Arrays of platinum (faradaic) and anodized, sintered tantalum pentoxide (capacitor) electrodes were implanted bilaterally in the subdural space of the parietal cortex of the cat. Two weeks after implantation both types of electrodes were pulsed for seven hours with identical waveforms consisting of controlled-current, chargebalanced, symmetric, anodic-first pulse pairs, 400 μsec/phase and a charge density of 80–100 μC/cm2 (microcoulombs per square cm) at 50 pps (pulses per second). One group of animals was sacrificed immediately following stimulation and a second smaller group one week after stimulation. Tissues beneath both types of pulsed electrodes were damaged, but the difference in damage for the two electrode types was not statistically significant. Tissue beneath unpulsed electrodes was normal. At the ultrastructural level, in animals killed immediately after stimulation, shrunken and hyperchromic neurons were intermixed with neurons showing early intracellular edema. Glial cells appeared essentially normal. In animals killed one week after stimulation most of the damaged neurons had recovered, but the presence of shrunken, vacuolated and degenerating neurons showed that some of the cells were damaged irreversibly. It is concluded that most of the neural damage from stimulations of the brain surface at the level used in this study derives from processes associated with passage of the stimulus current through tissue, such as neuronal hyperactivity rather than electrochemical reactions associated with current injection across the electrode-tissue interface, since such reactions occur only with the faradaic electrodes.

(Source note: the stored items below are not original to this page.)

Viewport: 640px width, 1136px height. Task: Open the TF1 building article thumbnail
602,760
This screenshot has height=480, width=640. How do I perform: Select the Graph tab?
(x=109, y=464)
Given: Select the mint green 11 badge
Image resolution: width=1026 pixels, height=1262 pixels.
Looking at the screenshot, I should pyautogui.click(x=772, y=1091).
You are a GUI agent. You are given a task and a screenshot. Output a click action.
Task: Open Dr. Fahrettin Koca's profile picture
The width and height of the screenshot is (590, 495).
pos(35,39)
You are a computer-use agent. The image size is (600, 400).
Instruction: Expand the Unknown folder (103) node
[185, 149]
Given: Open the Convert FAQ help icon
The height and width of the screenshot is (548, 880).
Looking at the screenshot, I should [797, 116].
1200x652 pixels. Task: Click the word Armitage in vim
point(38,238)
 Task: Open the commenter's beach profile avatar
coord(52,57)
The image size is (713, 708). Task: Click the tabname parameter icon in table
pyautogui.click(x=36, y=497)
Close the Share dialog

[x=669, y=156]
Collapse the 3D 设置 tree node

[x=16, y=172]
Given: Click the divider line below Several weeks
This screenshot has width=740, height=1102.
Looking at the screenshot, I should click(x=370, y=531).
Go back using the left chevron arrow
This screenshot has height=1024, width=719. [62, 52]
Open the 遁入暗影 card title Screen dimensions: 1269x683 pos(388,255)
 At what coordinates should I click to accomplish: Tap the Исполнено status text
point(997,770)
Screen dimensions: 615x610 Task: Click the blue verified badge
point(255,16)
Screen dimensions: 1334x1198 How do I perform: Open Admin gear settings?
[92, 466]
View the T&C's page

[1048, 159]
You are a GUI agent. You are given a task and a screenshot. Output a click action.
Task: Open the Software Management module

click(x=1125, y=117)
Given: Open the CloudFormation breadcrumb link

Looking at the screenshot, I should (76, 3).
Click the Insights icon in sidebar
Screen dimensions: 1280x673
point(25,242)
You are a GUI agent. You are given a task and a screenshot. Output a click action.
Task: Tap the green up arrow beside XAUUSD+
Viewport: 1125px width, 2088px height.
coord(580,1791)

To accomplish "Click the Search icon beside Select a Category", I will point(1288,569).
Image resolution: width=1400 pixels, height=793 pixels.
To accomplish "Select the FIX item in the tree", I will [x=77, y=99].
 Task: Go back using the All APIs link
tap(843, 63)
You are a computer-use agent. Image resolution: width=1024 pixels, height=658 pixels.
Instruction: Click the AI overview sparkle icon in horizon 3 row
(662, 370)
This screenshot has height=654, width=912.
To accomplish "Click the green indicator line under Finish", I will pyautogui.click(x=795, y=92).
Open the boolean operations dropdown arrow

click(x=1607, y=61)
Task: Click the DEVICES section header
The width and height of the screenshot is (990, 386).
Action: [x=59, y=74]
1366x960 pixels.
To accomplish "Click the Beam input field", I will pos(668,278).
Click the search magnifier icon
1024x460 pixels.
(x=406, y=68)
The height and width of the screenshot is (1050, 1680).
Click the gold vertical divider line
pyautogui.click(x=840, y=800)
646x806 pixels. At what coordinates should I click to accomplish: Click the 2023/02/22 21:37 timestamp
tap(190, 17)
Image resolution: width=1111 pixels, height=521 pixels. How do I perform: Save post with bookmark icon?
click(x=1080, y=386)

A characterization of the effects on neuronal excitability due to prolonged microstimulation with chronically implanted microelectrodes

Localized, long-lasting stimulation-induced depression of neuronal excitability (SIDNE) is a consequence of prolonged, high-frequency microstimulation in the central nervous system (CNS). It represents a persisting refractory state in the neurons and axons near the stimulating microelectrode, that occurs in the absence of histologically detectable tissue injury. It does not involve a change in synaptic efficacy and, in this respect, it differs from the more familiar phenomenon of long-term depression (LTD). Although SIDNE is ultimately reversible (after several days), it must be taken into account in the design of neural prostheses based on microstimulation in the central nervous system and in animal studies that require prolonged microstimulation in the CNS. In this study, we have characterized the phenomenon, using as the paradigm, iridium microelectrodes implanted chronically in the cats posteroventral cochlear nucleus. Although the SIDNE may persist for several days after the end of the stimulation protocol, it does not become more severe from day to day when the stimulation protocol is repeated on successive days. The severity of the SIDNE is strongly dependent upon both the instantaneous frequency and the duty cycle of the electrical stimulation. The character of the SIDNE, including its localization to the immediate vicinity of the stimulating microelectrodes, suggests that the phenomenon is a direct consequence of the prolonged electrical excitation of the neurons close to the microelectrode. The problem of designing microstimulation systems that allow high-frequency stimulation of a neural substrate, while minimizing SIDNE are discussed.